Spectrum blue

Photo by 青柘榴

04

 ジェニーはバラエティ番組を見ていた。隣には父と母。コメディアンが渾身のギャグを放って、ジェニーは大笑いした。普段落ち着いている父までもが笑っているものだから、よけいにおかしい。お腹痛い! と涙混じりに叫んで目を開けると、暗い洞窟だった。
(ああ、夢)
 虚しさがこみ上げてきて、顔を覆った。昨晩からの出来事がすべて夢だったら、どれほどよかったか。自分はここに迷い込んで、いまだ出られずにいる。それが現実だった。
 雨音が聞こえた気がして外を見やると、やはり岩肌が濡れていた。つややかで切り立った岩壁は、黒曜石を思わせる。時折稲妻が光って、岩が虹色に反射した。
 リンズラーは壁にもたれて座っていた。知らぬ間に眠ってしまった自分を休ませてくれたらしい。
「あと何時間?」
 ピースサインを返されて、ジェニーは跳ね起きた。
「なんで起こしてくれなかったの!」
 怒りも露わに詰め寄ると、初めて聞く声が鼓膜を震わせた。
「幸せそうに見えたから」
 言い返せなかった。寝起きの虚しさには参ったが、笑い合った余韻は、まだ胸の奥に残っている。もしかすると、これからは家族とも友人とも、夢で会うしかなくなるのだ。
 黒い手が伸びてきて、ジェニーの目尻を拭う。少し、気恥ずかしい。
 そろそろ腹を据えるべきか。唇を噛んで、そう思った。
「ポータルに行きたい」
 そう告げると、案の定リンズラーは首を傾げた。フリンの脱出を阻むため、クルーが兵を配備したことは聞いている。フリンとポータルではち合わせる確率は低いと言いたいのだろう。
「もう、いいんだ」
 ジェニーにとっての、けじめだった。

 しばらくライト・ジェットで飛行すると、陸が途切れ、眼下に海が広がった。さらに大小の岩が浮かぶ峡谷を進むと、光の柱がすぐ近くに迫った。
 機体がわずかに揺れ、島に着陸した。たちまちライト・ジェットはバトンの形に戻り、リンズラーの脚へ収まった。
 強い風が吹いている。ジェニーはバサバサと舞う髪が鬱陶しくなり、襟元に手を触れた。すぐにヘルメットが出現し、目の前の景色がワントーン暗くなる。
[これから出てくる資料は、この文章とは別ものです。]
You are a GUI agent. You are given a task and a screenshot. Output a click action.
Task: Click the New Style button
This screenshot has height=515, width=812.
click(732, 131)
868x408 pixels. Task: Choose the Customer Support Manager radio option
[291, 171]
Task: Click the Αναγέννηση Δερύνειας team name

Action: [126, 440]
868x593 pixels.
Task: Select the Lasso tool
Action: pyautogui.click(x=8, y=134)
そのまま、光の中心部への階段を上がった。
 視界が開け、ジェニーはポータルの姿に息をのんだ。白く輝くエネルギーがうずを巻いて、ごうごうと音をたてている。光のもとへ続く橋が一本あるほかは、足の踏み場がなく、底は見えないほど深い。
 ジェニーは慎重に歩を進め、光の輪に入ってみた。一瞬、静電気のような衝撃が走っただけで、あとは何の変化もない。ゲームオーバー。ジェニーはひとりごちた。
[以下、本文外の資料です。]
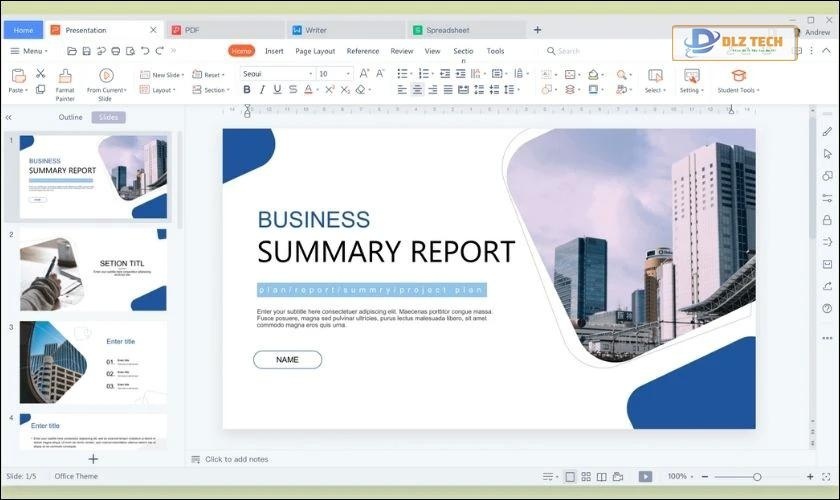Click the NAME button on the slide

click(287, 360)
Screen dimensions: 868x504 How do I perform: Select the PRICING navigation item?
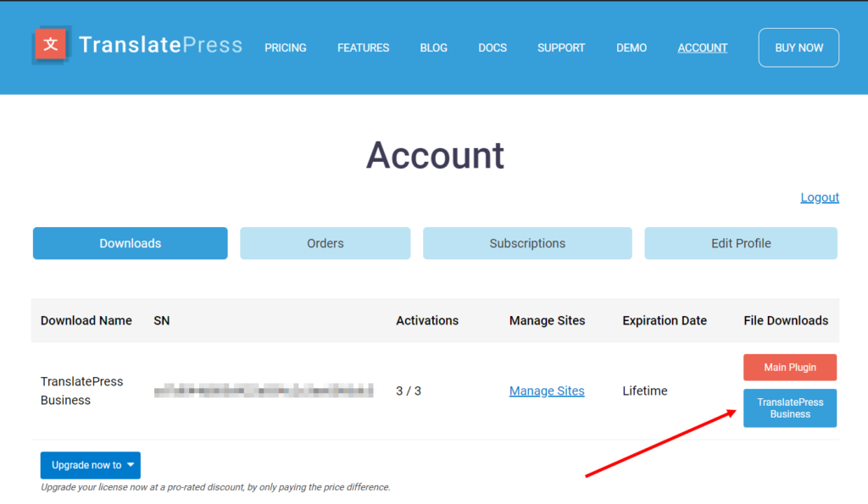click(285, 48)
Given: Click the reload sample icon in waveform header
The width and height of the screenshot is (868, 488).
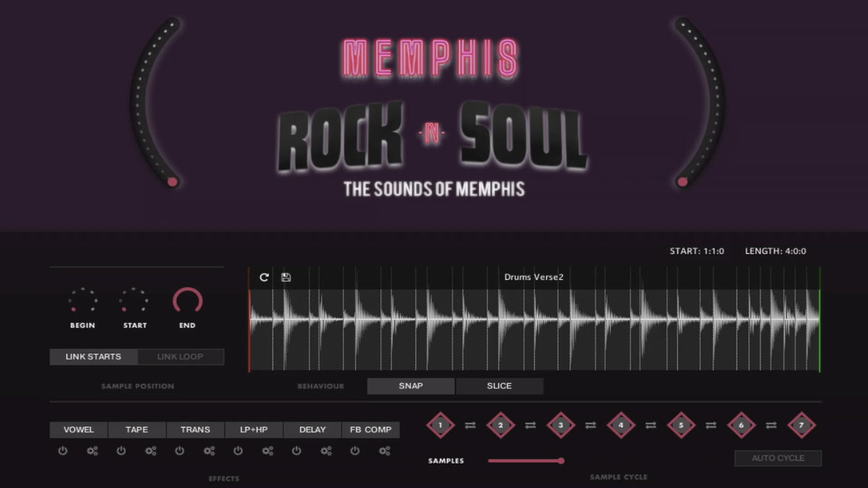Looking at the screenshot, I should (264, 278).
 ポータルが閉じた後、不思議と橋から身を投げる気にはなれなかった。また誰かがこの世界に迷い込むかもしれない。そうすれば、家に帰れる。わずかな期待を胸に、島をあとにした。
「私これからどうすればいいんだろう」
 黙って飛び続けるリンズラーに声をかける。返事はないものの顔がこちらに向けられた。ジェニーは彼の腹部へ回す手に力を込め、風を切る音に身を任せた。

     *

 クルーは拝謁窓から、輝きを失ったポータルを見ていた。胸を占めるのは旧友への失望。結局、フリンは動かなかった。
 帰ってきたジェニーは、思いの外まともだった。もっと取り乱すと思っていたのだが、見た目に反して内面は成熟しているようだ。
「残念だったな」
「うん」
 彼女は何かを言おうとして口を開いたが、言葉が続かなかった。顔をくしゃりと歪ませて、うつむいてしまう。
 そばにいたリンズラーが、気遣わしげに視線を送る。矯正されてもなお、もとのプログラムの温情は残っているらしい。
 フリンもこんな風に泣いたのだろうか。そんなことを考えながら、問うてみる。
「向こうはそんなに良いものか」
「家族や友達に会えないのが一番つらい」ジェニーはしゃくりあげた。「あと太陽。夜型だって自負してたけど、いざ見られなくなるとね」
 ジェニーは涙をごまかすように、よく喋った。
「私、結構夕焼け好きだったのになあ」
 と、思い出すように目を閉じる。
「あ、夕焼けって言っても、わからないか」
「日が沈むのだろう。おまえのディスクで見たが、あれは……」
 クルーは口を閉じた。向こうの空が刻々と表情を変えていくさまは、あまり良いものには見えなかった。
「いまいち?」
 沈黙は肯定だった。
「まあ、わからないのも無理はないか。街の美しさはかなわないもの」
 ジェニーは拳で目元を拭い、それから頬を叩いた。決意を込めた眼差しで、床を睨んでいる。
「うん、この世界も素敵だよね」
 かろうじて聞き取れるほどの声で囁き、クルーの隣へ並んだ。拝謁窓から街を望む。
「今日から、こっちが私の世界」
 努めて明るく言ったジェニーに、クルーは我知らず微笑んでいた。
「おまえに与える仕事がある」
「ありがとう、クルー」
 ジェニーのほっとした笑みが、妙に心に残った。